WORK ORDER => Which lines below contain "computer"? Copy every one of them.

EXTRACTED ENTRIES =>
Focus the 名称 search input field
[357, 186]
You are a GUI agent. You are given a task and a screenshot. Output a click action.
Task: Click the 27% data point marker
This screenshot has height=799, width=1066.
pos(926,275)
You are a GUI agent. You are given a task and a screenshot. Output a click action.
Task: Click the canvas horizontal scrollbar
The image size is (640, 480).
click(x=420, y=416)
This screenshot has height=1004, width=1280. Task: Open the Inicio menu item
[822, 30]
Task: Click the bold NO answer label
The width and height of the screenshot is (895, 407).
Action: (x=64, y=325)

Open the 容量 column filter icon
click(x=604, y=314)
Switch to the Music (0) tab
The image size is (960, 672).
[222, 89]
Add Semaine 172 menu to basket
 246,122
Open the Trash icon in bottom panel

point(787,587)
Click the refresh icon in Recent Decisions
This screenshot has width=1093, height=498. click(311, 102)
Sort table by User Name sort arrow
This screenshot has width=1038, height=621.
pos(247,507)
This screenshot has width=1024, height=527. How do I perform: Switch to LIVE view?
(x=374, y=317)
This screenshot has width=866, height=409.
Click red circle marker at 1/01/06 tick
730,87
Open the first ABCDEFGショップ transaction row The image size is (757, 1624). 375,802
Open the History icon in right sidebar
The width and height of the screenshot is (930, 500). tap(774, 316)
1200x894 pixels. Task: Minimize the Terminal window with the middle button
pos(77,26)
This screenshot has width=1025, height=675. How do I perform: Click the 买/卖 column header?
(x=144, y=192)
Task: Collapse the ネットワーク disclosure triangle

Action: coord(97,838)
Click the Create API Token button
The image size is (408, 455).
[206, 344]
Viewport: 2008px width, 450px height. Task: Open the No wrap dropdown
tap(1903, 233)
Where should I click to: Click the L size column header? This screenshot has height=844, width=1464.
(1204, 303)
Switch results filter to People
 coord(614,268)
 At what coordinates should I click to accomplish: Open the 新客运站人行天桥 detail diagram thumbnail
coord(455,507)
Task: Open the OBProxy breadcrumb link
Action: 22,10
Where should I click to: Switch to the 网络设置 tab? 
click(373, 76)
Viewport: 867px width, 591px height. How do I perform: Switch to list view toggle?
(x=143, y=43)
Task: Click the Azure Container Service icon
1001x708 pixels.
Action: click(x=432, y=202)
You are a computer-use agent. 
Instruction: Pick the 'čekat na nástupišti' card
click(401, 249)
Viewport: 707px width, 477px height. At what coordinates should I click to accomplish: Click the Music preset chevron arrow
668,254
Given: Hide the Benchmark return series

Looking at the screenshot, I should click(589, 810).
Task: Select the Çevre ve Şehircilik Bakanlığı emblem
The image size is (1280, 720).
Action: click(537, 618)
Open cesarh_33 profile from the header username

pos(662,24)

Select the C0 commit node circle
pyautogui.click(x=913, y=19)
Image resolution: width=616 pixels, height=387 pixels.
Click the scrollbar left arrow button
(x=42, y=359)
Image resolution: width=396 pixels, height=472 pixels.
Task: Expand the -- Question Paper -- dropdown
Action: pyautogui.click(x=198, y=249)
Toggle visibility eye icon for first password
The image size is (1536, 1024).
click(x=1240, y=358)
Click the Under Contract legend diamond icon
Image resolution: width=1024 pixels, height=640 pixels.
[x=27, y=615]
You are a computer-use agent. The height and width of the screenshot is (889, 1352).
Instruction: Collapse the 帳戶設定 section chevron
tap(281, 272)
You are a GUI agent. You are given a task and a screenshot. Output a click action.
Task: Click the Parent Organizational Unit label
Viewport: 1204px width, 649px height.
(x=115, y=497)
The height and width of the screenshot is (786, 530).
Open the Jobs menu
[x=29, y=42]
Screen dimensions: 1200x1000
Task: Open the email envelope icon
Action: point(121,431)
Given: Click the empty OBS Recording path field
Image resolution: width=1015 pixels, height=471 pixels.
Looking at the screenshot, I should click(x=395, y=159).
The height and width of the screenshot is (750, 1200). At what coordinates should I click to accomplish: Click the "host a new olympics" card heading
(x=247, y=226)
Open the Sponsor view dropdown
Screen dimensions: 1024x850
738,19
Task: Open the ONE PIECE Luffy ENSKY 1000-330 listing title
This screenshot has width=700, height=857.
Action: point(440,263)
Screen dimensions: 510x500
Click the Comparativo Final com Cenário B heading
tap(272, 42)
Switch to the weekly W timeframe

EXERCISE RESPONSE =>
You are a computer-use agent. 
You are a computer-use agent. The height and width of the screenshot is (889, 1352).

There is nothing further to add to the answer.